You can apply calculus of variations to this problem. You will use the Euler Lagrange Equation. Let $f(x,y)=\alpha x+\beta y$. The functions $x$ and $y$ that minimize the functional $F(\gamma)=\int_0^1 f(x,y)\,dt$ will satisfy the Euler-Lagrange Equations are satisfied: $$\frac{\partial f}{\partial x}-\frac{d}{dt}\frac{\partial f}{\partial x'}=0$$ and $$\frac{\partial f}{\partial y}-\frac{d}{dt}\frac{\partial f}{\partial y'}=0.$$

Evaluating both of these, we get $\alpha=0$ and $\beta=0$, which is a contradiction (unless you chose those particular and boring values for $\alpha$ and $\beta$). We conclude, therefore, that there is no minimizing curve $\gamma$. In retrospect, this makes sense because if, say, $\alpha=\beta=1$, we could choose many functions which make our functional evaluate to very very small numbers.
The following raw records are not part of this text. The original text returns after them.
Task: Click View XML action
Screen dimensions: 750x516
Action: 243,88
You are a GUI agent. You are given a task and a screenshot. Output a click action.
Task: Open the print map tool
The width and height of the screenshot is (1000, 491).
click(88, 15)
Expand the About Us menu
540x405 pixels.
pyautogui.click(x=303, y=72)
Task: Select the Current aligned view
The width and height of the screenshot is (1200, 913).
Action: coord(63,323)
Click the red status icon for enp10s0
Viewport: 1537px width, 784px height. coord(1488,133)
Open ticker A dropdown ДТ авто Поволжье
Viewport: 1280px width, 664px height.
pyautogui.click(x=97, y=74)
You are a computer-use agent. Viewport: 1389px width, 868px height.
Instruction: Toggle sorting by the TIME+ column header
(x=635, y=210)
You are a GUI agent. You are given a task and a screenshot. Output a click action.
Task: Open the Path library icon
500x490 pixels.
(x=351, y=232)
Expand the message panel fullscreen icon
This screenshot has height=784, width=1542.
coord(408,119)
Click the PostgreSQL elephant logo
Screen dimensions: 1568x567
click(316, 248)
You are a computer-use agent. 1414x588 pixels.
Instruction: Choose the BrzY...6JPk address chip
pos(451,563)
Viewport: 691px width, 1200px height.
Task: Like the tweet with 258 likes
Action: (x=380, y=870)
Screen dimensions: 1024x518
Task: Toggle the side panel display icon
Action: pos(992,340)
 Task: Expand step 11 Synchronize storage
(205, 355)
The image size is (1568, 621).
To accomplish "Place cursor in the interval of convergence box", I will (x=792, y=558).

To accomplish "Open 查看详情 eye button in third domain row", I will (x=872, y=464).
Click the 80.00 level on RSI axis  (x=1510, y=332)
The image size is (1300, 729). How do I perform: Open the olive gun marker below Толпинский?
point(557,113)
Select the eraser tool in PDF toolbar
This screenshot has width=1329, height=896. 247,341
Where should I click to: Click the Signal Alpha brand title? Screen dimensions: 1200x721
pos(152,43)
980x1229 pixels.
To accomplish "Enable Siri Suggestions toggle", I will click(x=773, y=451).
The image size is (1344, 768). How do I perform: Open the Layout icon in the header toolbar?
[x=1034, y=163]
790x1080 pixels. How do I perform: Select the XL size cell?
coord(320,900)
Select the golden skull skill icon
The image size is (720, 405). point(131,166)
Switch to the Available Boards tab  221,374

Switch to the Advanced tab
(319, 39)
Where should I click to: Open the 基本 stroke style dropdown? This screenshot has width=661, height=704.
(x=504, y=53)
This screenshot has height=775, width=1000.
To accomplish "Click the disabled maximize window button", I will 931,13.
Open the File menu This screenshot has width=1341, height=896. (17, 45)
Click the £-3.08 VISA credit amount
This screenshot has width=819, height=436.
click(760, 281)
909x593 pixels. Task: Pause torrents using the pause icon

We could choose $x(t)=y(t)=-10^9$, or $x(t)=y(t)=-10^{10},$ or even $x(t)=y(t)=-10^{10!}$. There is no limit to how small a value your functional can evaluate to.

You may look at this paper on constrained calculus of variations if you want to constrain $x$ and $y$ to just certain types of functions.

The point is, though, when you have multiple functions in your functional, the Euler Lagrange Equation has to be satisfied for each of them.

Answer 2

OP's functional can be formuated geometrically with the help of a dot product:

$$F[\gamma]~:=~\vec{c} \cdot \int_0^1 \! \mathrm{d}t~\vec{\gamma}(t) , \qquad \vec{c} ~:=~\begin{pmatrix} a \cr b \end{pmatrix} , \qquad \vec{\gamma}(t)~:=~\begin{pmatrix} x(t) \cr y(t) \end{pmatrix}. $$

Let us rotate the coordinate system around the origin so that in the rotated coordinates $$\vec{\gamma}(t)~:=~\begin{pmatrix} \tilde{x}(t) \cr \tilde{y}(t) \end{pmatrix}, $$

the constant vector

$$ \vec{c} ~:=~\begin{pmatrix} \tilde{a} \cr \tilde{b} \end{pmatrix}~=~\begin{pmatrix} \sqrt{a^2+b^2} \cr 0 \end{pmatrix}$$

is along the $\tilde{x}$-axis. Then OP's functional becomes

$$ F[\gamma]~:=~ \sqrt{a^2+b^2} \int_0^1 \! \mathrm{d}t~\tilde{x}(t) .$$

If we assume that $a^2+b^2>0$, then OP's functional is clearly unbounded, since we can choose $\tilde{x}(t)$ as positive or negative as we like.